Page MenuHomePhabricator

TranslatablePageMoveJob commit while in atomic sections
Closed, ResolvedPublicPRODUCTION ERROR

Description

Spotted in production:

[{exception_id}] {exception_url} Wikimedia\Rdbms\DBUnexpectedError from line 2939 of /srv/mediawiki/php-1.30.0-wmf.18/includes/libs/rdbms/database/Database.php: DatabaseMessageIndex::lock: Got COMMIT while atomic sections MovePage::move are still open.

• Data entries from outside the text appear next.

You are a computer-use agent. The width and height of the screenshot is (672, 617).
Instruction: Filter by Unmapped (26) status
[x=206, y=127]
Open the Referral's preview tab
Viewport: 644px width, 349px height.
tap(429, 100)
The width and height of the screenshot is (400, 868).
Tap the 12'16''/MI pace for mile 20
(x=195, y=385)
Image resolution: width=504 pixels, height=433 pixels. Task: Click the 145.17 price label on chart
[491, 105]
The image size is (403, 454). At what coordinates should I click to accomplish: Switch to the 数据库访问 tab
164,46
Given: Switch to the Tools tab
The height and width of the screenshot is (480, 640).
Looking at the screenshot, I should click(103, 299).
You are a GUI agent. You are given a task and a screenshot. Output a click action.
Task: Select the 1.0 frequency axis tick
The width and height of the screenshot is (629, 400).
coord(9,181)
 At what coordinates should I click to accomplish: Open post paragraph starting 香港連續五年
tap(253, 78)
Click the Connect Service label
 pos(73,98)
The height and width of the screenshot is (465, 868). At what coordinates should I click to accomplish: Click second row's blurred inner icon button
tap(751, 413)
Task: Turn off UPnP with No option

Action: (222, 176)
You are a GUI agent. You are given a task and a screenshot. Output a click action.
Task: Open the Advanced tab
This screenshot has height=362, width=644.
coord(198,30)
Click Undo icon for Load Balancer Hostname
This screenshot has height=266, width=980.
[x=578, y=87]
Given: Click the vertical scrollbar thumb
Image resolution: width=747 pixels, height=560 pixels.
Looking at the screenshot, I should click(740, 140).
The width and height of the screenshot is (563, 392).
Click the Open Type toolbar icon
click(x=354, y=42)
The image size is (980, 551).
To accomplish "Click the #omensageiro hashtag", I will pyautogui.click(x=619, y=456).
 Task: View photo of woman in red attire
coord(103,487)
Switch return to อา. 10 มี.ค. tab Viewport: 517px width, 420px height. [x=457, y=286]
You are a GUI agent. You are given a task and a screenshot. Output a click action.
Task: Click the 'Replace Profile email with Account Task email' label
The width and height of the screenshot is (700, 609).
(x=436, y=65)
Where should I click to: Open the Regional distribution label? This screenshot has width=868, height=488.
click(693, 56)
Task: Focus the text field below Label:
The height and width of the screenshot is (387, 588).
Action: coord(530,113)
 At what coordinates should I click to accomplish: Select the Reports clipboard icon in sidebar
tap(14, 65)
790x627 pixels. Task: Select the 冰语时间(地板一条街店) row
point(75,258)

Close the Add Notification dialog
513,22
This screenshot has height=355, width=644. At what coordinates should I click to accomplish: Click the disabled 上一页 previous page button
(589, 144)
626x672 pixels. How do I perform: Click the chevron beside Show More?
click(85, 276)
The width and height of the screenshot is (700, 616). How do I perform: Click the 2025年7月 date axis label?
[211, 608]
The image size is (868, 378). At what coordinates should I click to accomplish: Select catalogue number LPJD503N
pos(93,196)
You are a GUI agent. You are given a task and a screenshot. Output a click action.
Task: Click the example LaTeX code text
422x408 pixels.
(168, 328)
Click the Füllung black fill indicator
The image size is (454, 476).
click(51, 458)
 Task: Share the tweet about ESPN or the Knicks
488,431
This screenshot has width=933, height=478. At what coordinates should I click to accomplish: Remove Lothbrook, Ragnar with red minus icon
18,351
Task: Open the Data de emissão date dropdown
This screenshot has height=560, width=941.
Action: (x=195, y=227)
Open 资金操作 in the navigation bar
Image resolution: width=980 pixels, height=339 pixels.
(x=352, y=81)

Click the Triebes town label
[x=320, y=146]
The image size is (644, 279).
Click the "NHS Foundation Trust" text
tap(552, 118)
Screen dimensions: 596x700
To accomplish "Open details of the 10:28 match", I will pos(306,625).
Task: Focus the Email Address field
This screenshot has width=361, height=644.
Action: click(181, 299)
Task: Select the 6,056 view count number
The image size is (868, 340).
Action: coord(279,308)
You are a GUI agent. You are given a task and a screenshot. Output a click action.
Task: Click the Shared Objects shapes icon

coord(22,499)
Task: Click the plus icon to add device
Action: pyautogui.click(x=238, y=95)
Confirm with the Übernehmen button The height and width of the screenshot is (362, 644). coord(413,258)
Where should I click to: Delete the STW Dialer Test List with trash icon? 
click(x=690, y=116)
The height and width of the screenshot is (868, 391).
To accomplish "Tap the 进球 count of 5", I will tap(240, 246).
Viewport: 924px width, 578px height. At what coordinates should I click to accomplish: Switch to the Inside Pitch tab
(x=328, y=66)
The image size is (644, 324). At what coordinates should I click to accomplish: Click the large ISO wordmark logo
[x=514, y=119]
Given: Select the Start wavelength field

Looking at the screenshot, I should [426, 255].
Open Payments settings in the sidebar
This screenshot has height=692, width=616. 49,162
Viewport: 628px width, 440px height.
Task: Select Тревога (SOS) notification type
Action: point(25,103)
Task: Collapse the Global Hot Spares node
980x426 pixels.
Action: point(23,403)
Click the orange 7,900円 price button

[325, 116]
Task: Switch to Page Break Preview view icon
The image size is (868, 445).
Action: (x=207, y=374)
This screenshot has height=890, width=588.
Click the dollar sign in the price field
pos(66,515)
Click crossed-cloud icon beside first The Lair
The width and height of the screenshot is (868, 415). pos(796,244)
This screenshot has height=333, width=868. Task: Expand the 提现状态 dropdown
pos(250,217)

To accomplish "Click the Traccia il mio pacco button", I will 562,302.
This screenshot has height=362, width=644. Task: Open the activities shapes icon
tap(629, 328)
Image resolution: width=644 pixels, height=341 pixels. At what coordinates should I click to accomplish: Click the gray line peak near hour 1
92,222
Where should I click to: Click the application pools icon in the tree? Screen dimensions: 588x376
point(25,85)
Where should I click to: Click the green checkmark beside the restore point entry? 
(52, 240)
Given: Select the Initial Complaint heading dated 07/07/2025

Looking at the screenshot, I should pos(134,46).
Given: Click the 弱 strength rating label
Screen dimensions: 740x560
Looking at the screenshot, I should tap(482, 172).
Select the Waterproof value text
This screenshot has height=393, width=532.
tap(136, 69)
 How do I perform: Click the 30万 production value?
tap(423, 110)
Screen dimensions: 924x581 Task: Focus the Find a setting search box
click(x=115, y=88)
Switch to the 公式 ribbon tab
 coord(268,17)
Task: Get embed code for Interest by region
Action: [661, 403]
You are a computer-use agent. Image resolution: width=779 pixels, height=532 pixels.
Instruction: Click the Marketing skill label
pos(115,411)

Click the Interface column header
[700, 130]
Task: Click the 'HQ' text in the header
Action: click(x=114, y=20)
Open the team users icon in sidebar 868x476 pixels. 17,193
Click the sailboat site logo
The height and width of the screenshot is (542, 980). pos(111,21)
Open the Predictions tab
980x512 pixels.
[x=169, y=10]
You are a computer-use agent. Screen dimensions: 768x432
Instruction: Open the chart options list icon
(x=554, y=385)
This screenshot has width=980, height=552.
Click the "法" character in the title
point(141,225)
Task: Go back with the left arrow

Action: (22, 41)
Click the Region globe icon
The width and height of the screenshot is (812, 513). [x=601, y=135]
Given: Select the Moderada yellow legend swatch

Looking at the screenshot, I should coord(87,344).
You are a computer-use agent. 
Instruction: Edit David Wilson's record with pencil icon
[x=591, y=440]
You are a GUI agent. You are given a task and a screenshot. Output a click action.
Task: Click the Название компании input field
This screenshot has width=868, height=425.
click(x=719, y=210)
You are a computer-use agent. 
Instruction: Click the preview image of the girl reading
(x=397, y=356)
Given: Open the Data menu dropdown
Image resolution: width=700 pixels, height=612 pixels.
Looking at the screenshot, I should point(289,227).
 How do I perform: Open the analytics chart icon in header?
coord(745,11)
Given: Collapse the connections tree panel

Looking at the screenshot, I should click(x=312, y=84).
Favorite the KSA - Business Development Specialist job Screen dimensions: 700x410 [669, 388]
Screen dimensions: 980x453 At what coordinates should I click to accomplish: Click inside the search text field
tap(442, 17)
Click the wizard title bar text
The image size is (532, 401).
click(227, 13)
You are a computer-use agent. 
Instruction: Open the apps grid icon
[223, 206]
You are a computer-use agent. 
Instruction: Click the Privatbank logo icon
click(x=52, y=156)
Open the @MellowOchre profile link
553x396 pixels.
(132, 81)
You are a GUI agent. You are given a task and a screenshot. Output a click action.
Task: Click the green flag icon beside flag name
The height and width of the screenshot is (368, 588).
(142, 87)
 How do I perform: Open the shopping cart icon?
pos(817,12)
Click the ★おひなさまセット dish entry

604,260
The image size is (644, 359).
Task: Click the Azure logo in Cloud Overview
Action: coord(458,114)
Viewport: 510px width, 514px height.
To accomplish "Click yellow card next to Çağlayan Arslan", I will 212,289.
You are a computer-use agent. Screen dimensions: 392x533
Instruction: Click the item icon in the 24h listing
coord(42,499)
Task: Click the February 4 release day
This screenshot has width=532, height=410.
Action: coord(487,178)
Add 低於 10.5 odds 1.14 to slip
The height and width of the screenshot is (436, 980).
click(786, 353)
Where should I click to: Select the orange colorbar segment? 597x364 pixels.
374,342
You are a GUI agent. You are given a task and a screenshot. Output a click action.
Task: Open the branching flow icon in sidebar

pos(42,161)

Urls are all like: /rpc/RunJobs.php?wiki=mediawikiwiki&type=TranslatablePageMoveJob&maxtime=60&maxmem=300M

Stack trace:

#0 /srv/mediawiki/php-1.30.0-wmf.18/extensions/Translate/utils/MessageIndex.php(428): Wikimedia\Rdbms\Database->commit(string, string)
#1 /srv/mediawiki/php-1.30.0-wmf.18/extensions/Translate/utils/MessageIndex.php(150): DatabaseMessageIndex->lock()
#2 /srv/mediawiki/php-1.30.0-wmf.18/extensions/Translate/utils/MessageIndexRebuildJob.php(36): MessageIndex->rebuild()
#3 /srv/mediawiki/php-1.30.0-wmf.18/extensions/Translate/utils/MessageHandle.php(181): MessageIndexRebuildJob->run()
#4 /srv/mediawiki/php-1.30.0-wmf.18/extensions/Translate/tag/PageTranslationHooks.php(944): MessageHandle->isValid()
#5 /srv/mediawiki/php-1.30.0-wmf.18/includes/Hooks.php(186): PageTranslationHooks::onMoveTranslationUnits(Title, Title, User, integer, integer, string, Revision)
#6 /srv/mediawiki/php-1.30.0-wmf.18/includes/MovePage.php(419): Hooks::run(string, array)
#7 [internal function]: Closure$MovePage::move(Wikimedia\Rdbms\DatabaseMysqli, string)
#8 /srv/mediawiki/php-1.30.0-wmf.18/includes/libs/rdbms/database/Database.php(2861): call_user_func_array(Closure$MovePage::move;2398, array)
#9 /srv/mediawiki/php-1.30.0-wmf.18/includes/deferred/AtomicSectionUpdate.php(35): Wikimedia\Rdbms\Database->doAtomicSection(string, Closure$MovePage::move;2398)
#10 /srv/mediawiki/php-1.30.0-wmf.18/includes/deferred/DeferredUpdates.php(257): AtomicSectionUpdate->doUpdate()
#11 /srv/mediawiki/php-1.30.0-wmf.18/includes/deferred/DeferredUpdates.php(210): DeferredUpdates::runUpdate(AtomicSectionUpdate, Wikimedia\Rdbms\LBFactoryMulti, string, integer)
#12 /srv/mediawiki/php-1.30.0-wmf.18/includes/deferred/DeferredUpdates.php(131): DeferredUpdates::execute(array, string, integer)
#13 /srv/mediawiki/php-1.30.0-wmf.18/includes/jobqueue/JobRunner.php(301): DeferredUpdates::doUpdates()
#14 /srv/mediawiki/php-1.30.0-wmf.18/includes/jobqueue/JobRunner.php(193): JobRunner->executeJob(TranslatablePageMoveJob, Wikimedia\Rdbms\LBFactoryMulti, BufferingStatsdDataFactory, integer)
#15 /srv/mediawiki/rpc/RunJobs.php(47): JobRunner->run(array)
#16 {main}

Related Objects

StatusSubtypeAssignedTask
ResolvedRelease demon
ResolvedPRODUCTION ERRORNikerabbit

Event Timeline

This is not a new problem, is it, just spotted now or more strict logging? It's been awhile since this code in Translate was last changed. I could really use some advice how to fix this properly, as I have little time to research this on my own.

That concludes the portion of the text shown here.